Among the following entries, count the lines that contain "computer" and report only the result.

Saved entries:

********

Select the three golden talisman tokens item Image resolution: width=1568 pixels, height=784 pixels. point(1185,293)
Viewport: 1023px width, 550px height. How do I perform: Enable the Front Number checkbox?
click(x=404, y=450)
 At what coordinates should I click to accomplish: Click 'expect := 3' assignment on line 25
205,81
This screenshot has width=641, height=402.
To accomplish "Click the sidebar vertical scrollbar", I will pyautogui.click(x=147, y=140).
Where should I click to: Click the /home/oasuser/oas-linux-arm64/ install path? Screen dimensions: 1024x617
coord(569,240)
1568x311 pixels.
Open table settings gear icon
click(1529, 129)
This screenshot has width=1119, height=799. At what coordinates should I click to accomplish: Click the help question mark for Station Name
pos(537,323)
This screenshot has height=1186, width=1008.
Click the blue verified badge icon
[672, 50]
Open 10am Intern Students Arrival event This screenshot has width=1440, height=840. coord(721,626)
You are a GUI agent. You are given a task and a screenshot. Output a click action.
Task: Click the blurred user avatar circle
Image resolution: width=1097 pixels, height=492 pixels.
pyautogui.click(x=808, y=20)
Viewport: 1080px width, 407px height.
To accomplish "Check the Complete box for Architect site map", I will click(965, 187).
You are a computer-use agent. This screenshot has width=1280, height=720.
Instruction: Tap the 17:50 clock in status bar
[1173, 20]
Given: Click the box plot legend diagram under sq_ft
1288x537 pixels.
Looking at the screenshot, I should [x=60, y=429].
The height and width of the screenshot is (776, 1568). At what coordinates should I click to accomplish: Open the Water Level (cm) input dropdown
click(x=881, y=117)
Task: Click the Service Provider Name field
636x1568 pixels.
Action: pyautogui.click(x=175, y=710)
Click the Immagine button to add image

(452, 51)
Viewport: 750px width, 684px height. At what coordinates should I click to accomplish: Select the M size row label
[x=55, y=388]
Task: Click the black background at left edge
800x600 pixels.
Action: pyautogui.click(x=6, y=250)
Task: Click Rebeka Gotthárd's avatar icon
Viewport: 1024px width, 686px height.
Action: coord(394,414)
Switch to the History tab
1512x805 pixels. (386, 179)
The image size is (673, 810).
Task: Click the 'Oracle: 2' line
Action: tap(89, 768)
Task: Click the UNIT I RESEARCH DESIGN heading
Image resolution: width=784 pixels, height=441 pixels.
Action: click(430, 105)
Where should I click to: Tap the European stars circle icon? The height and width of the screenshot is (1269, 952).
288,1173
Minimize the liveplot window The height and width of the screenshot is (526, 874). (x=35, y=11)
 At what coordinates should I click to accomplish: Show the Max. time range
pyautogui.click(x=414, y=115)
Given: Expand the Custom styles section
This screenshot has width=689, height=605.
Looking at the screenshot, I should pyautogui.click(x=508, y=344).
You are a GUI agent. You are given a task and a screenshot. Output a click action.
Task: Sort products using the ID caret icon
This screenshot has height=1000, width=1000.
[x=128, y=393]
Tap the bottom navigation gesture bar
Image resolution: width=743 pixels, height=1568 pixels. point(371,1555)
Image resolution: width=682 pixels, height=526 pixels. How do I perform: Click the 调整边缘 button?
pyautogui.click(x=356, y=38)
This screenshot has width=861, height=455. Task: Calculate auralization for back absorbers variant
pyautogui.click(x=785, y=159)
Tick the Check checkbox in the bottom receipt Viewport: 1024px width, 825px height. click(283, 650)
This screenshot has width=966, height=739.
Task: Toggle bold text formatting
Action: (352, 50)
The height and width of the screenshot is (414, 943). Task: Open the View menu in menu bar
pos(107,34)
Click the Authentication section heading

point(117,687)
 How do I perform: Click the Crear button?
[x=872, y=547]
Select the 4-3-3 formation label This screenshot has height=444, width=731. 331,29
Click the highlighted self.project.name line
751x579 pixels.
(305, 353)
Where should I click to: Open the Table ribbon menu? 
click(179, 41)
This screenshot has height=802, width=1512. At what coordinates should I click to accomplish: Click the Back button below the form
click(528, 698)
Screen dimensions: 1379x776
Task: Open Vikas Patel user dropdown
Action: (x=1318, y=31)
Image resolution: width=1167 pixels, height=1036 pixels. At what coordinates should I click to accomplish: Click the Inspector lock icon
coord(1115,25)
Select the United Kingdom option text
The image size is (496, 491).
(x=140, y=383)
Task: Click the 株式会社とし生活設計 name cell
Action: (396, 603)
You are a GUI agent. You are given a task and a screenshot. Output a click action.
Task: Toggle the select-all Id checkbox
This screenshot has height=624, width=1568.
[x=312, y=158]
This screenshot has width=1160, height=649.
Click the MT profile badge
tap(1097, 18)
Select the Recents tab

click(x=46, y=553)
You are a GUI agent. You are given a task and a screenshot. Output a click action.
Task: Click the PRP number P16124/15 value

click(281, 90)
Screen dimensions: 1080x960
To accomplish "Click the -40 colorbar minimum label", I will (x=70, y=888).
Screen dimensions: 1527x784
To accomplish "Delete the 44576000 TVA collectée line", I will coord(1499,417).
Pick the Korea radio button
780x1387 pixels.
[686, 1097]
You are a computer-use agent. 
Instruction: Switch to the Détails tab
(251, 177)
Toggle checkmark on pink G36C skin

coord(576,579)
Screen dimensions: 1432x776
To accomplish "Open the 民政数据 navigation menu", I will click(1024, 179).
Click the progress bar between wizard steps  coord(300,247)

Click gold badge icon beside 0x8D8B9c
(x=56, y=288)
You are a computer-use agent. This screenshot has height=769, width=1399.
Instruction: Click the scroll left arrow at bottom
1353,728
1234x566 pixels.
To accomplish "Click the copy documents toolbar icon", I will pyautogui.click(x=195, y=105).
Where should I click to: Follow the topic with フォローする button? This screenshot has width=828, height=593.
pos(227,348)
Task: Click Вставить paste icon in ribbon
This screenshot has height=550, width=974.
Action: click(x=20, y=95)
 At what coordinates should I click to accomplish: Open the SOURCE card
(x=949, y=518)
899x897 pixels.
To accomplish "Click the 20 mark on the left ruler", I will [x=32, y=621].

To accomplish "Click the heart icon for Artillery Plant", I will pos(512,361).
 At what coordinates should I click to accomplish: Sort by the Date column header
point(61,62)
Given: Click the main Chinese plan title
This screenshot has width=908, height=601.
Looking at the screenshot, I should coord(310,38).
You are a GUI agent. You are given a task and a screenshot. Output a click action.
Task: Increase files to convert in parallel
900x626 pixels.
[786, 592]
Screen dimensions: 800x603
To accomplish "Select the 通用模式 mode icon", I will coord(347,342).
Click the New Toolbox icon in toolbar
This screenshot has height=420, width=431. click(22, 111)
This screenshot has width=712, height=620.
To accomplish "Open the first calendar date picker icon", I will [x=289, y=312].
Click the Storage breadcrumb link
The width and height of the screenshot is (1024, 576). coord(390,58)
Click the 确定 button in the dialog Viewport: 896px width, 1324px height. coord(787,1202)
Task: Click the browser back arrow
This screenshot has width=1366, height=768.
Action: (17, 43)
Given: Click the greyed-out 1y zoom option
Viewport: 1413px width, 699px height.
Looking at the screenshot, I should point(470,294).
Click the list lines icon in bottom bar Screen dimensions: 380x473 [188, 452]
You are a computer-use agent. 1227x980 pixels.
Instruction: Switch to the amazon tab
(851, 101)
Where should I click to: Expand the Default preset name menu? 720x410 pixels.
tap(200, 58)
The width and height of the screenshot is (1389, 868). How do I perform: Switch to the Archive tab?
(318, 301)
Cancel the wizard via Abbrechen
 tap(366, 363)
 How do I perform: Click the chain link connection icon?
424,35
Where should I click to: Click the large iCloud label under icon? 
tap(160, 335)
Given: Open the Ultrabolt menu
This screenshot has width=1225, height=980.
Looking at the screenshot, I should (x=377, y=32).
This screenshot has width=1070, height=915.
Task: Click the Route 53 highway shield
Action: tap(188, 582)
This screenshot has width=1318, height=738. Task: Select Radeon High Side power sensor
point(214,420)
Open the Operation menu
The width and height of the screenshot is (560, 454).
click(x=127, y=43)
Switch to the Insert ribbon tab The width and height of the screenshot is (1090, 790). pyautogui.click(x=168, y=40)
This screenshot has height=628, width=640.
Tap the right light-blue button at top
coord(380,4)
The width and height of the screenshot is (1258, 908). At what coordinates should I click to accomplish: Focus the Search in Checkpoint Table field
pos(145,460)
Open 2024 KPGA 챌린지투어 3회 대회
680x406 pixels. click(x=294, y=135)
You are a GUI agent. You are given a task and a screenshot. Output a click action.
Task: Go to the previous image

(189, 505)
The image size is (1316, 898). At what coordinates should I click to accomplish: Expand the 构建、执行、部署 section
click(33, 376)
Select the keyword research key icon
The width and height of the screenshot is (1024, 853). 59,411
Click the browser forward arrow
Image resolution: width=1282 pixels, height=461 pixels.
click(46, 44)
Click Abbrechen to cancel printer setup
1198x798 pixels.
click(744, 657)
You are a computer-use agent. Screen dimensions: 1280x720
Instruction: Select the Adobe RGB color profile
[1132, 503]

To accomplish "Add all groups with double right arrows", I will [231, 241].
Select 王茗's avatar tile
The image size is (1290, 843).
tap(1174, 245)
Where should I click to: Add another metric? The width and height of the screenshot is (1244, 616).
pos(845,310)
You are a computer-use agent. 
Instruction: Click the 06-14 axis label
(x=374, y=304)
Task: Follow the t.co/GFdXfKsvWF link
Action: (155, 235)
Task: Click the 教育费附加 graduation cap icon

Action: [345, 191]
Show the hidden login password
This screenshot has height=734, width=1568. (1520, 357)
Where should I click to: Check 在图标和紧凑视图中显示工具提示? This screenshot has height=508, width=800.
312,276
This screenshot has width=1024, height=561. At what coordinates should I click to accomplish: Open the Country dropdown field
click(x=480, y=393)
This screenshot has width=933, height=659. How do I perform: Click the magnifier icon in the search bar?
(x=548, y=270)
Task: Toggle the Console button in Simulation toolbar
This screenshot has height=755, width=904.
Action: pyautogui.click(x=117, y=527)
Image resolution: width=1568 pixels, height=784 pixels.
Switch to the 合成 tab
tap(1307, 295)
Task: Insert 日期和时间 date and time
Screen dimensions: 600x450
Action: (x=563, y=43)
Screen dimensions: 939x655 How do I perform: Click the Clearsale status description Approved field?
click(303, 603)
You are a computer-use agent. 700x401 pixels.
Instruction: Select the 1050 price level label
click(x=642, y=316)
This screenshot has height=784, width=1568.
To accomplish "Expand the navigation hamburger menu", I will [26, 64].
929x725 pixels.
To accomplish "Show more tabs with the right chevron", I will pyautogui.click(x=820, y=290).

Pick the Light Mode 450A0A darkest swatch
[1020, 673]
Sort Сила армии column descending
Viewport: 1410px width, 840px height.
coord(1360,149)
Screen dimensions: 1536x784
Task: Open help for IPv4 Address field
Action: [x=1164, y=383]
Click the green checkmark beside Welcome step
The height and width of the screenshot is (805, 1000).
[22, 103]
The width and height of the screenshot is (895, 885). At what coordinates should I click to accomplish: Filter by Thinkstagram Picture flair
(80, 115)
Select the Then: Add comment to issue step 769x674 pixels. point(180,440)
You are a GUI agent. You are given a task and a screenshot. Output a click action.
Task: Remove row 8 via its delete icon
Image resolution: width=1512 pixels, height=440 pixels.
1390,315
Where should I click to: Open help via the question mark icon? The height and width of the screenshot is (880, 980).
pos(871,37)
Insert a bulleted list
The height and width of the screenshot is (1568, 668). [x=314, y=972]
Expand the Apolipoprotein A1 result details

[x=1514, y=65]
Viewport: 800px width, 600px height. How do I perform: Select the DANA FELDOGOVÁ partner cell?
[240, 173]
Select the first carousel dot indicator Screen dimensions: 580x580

********

> _RESULT_: 7